Abstract

Group III metabotropic glutamate receptors (mGluRs; mGluR4, 6, 7, and 8) couple to the Gα_i/o-containing G protein heterotrimers and act as autoreceptors to regulate glutamate release, probably by inhibiting voltage-gated Ca²⁺ channels. Although most mGluRs have been functionally expressed in a variety of systems, few studies have demonstrated robust coupling of mGluR8 to downstream effectors. We therefore tested whether activation of mGluR8 inhibited Ca²⁺ channels. Both l-glutamate (l-Glu) and l-2-amino-4-phosphonobutyric acid (l-AP4), a selective agonist for group III mGluRs, inhibited N-type Ca²⁺ current in rat superior cervical ganglion neurons previously injected with a cDNA encoding mGluR8a/b. l-AP4 was ∼100-fold more potent (IC₅₀ = 0.1 μM) than l-Glu (∼10 μM), but it had efficacy similar to that of l-Glu (∼50% maximal inhibition).
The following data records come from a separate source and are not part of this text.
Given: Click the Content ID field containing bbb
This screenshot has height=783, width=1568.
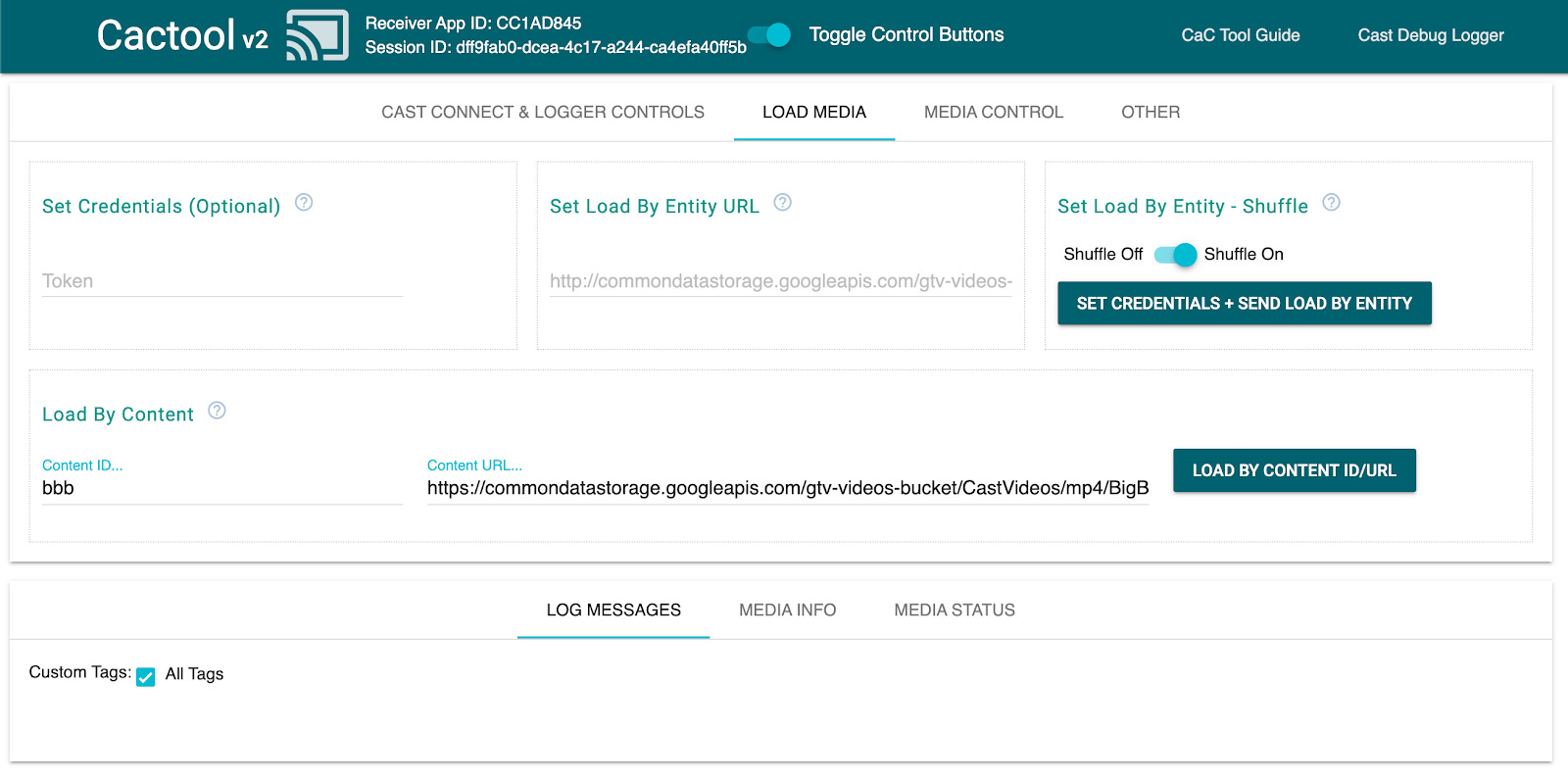Looking at the screenshot, I should tap(222, 488).
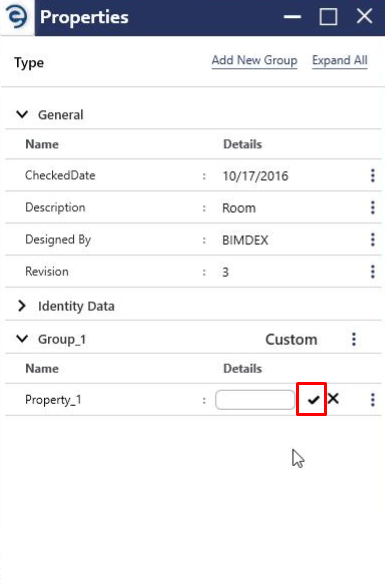Click the app logo in title bar
This screenshot has width=385, height=584.
(x=17, y=17)
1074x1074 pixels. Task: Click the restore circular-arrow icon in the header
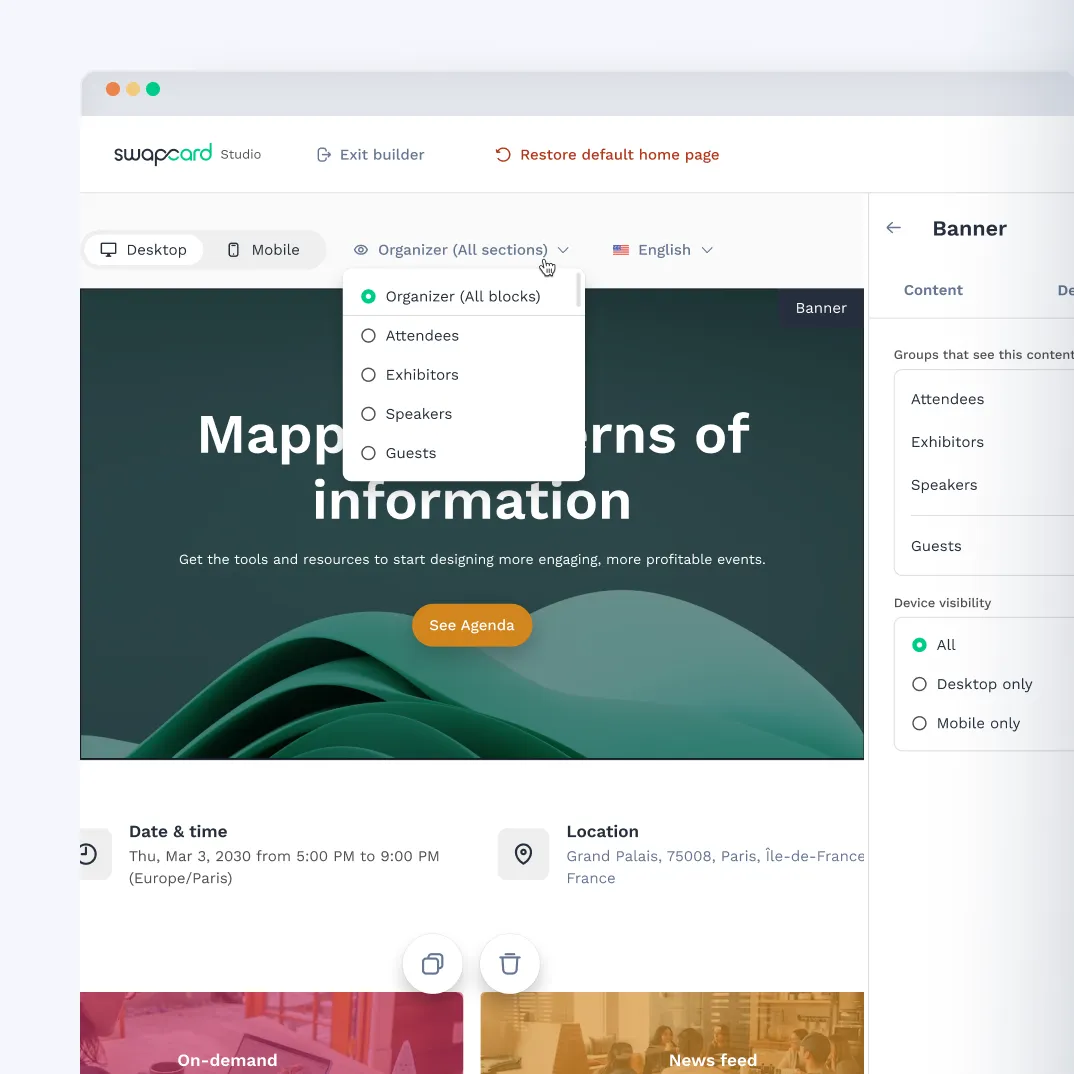(501, 154)
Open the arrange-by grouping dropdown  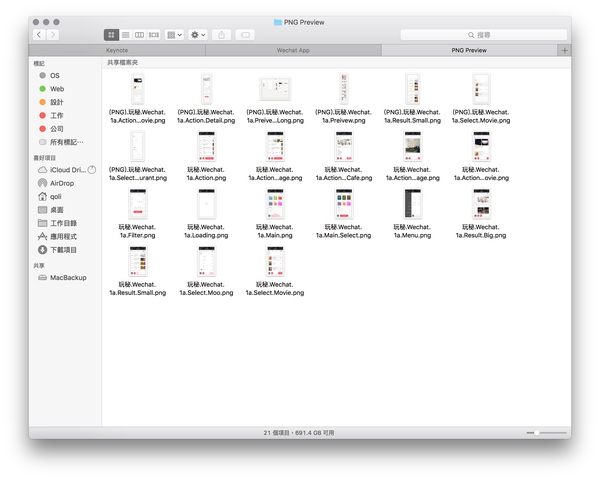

The potency and efficacy of l-AP4 and l-Glu were similar for both splice variants. Agonist-induced inhibition was abolished by pretreatment with (R,S)-α-cyclopropyl-4-phosphonophenylglycine, a selective group III mGluR antagonist, and pertussis toxin. Deletion of either a calmodulin (CaM) binding motif in the C terminus or the entire C terminus of mGluR8 did not affect mGluR8-mediated response. Our studies indicate that both mGluR8a and 8b are capable of inhibiting N-type Ca²⁺ channel, suggesting a role as presynaptic autoreceptors to regulate neuronal excitability. The studies also imply that the potential CaM binding domain is not required for the mGluR8-mediated Ca²⁺ channel inhibition and the C terminus of mGluR8a is dispensable for receptor coupling to N-type Ca²⁺ channels.